Locally compact groups arise in many diverse areas of mathematics, the physical sciences, and engineering and the presence of the group is usually felt through unitary representations of the group. This observation underlies the importance of understanding such representations and how they may be constructed, combined, or decomposed. Of particular importance are the irreducible unitary representations. In the middle of the last century, G.W. Mackey initiated a program to develop a systematic method for identifying all the irreducible unitary representations of a given locally compact group G. We denote the set of all unitary equivalence classes of irreducible unitary representations of G by Ĝ. Mackey's methods are only effective when G has certain restrictive structural characteristics; nevertheless, time has shown that many of the groups that arise in important problems are appropriate for Mackey's approach.
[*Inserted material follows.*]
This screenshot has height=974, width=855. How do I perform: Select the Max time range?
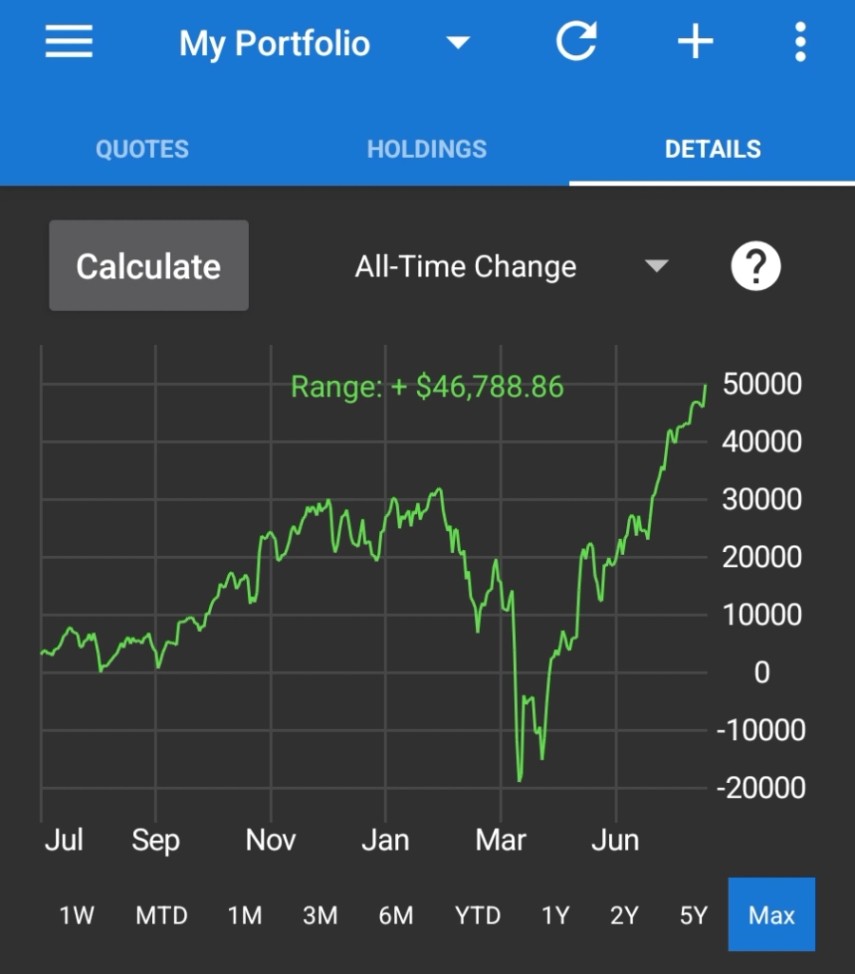pos(771,914)
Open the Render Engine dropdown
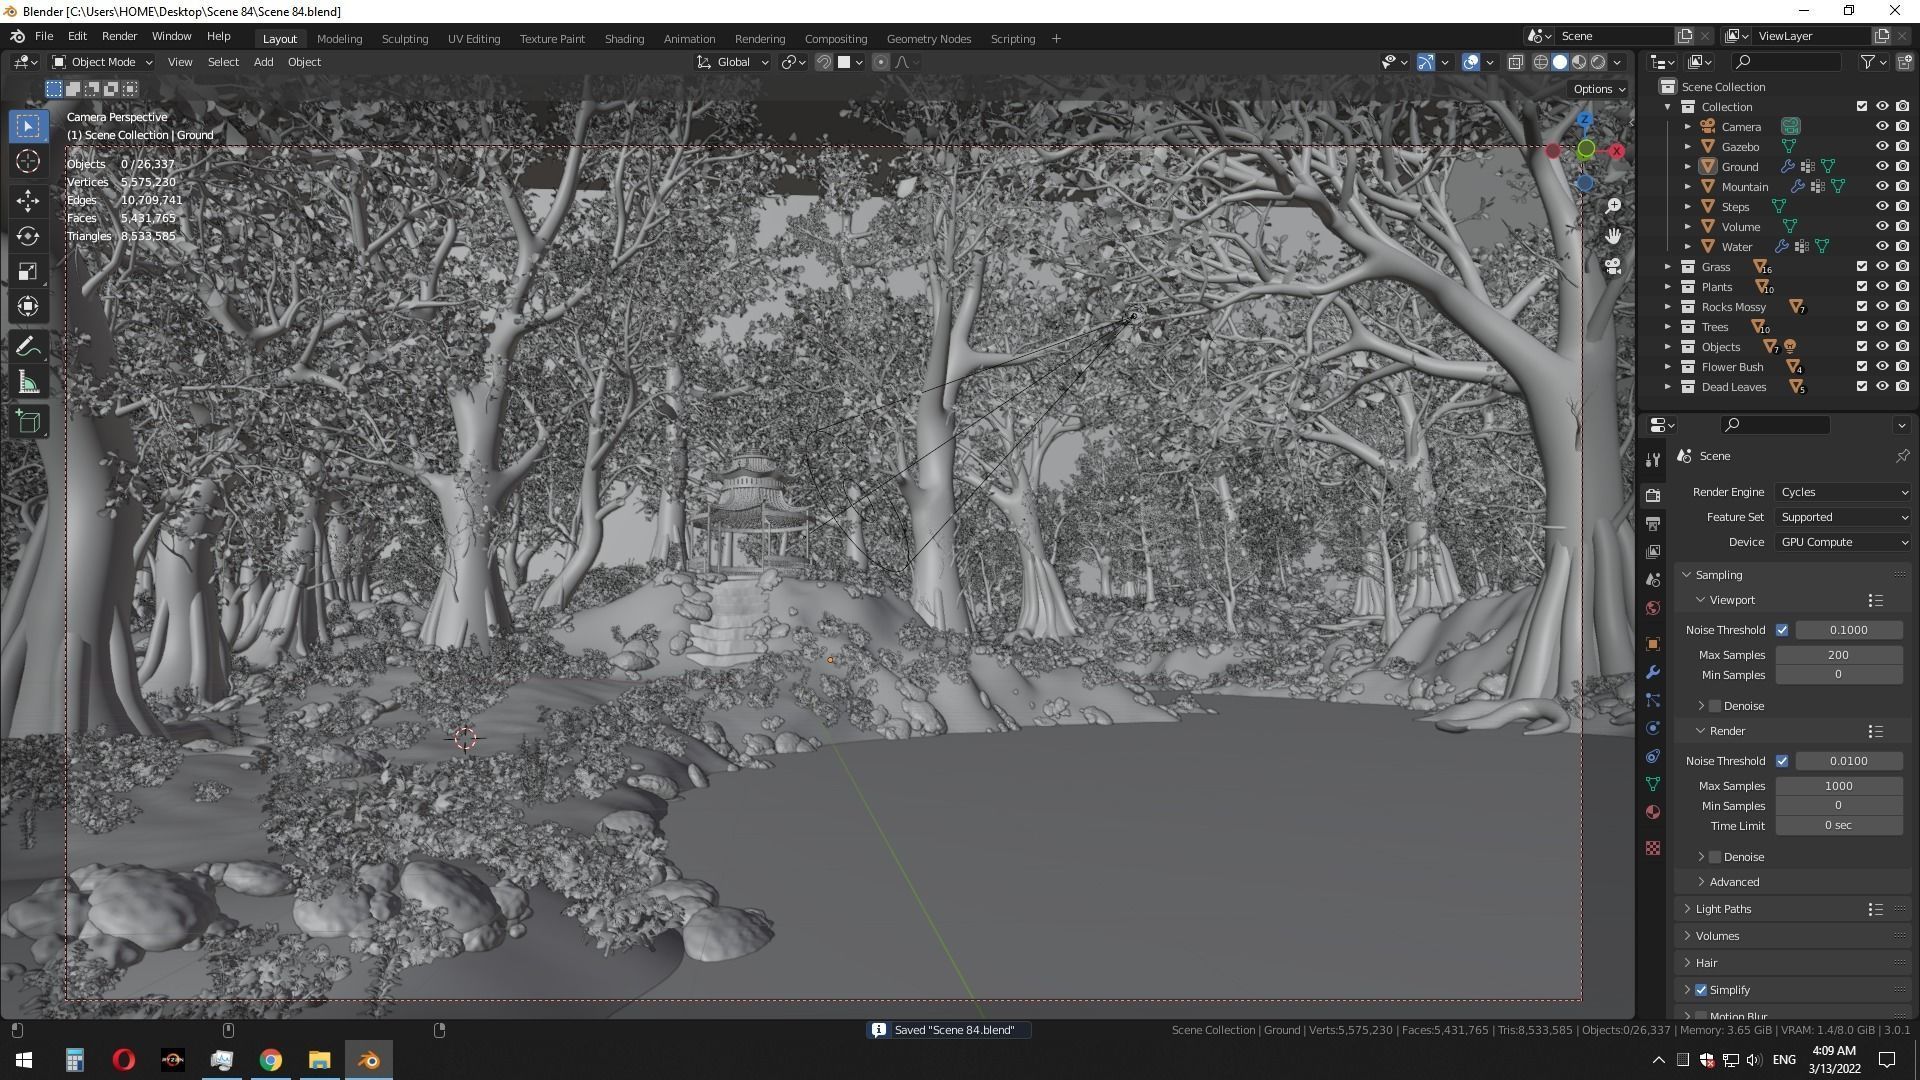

The program Mackey initiated received contributions from many researchers with some of the most substantial advances made by R. J. Blattner and J. M. G. Fell. Fell's work is particularly important in studying Ĝ as a topological space. At the core of this program is the inducing construction, which is a method of building a unitary representation of a group from a representation of a subgroup.

The main goal of this book is to make the theory of induced representations accessible to a wider audience. As the book progresses, we provide a large number of examples to illustrate the theory. A few particular groups reappear at various stages in the development of the material as more and more can be said about them.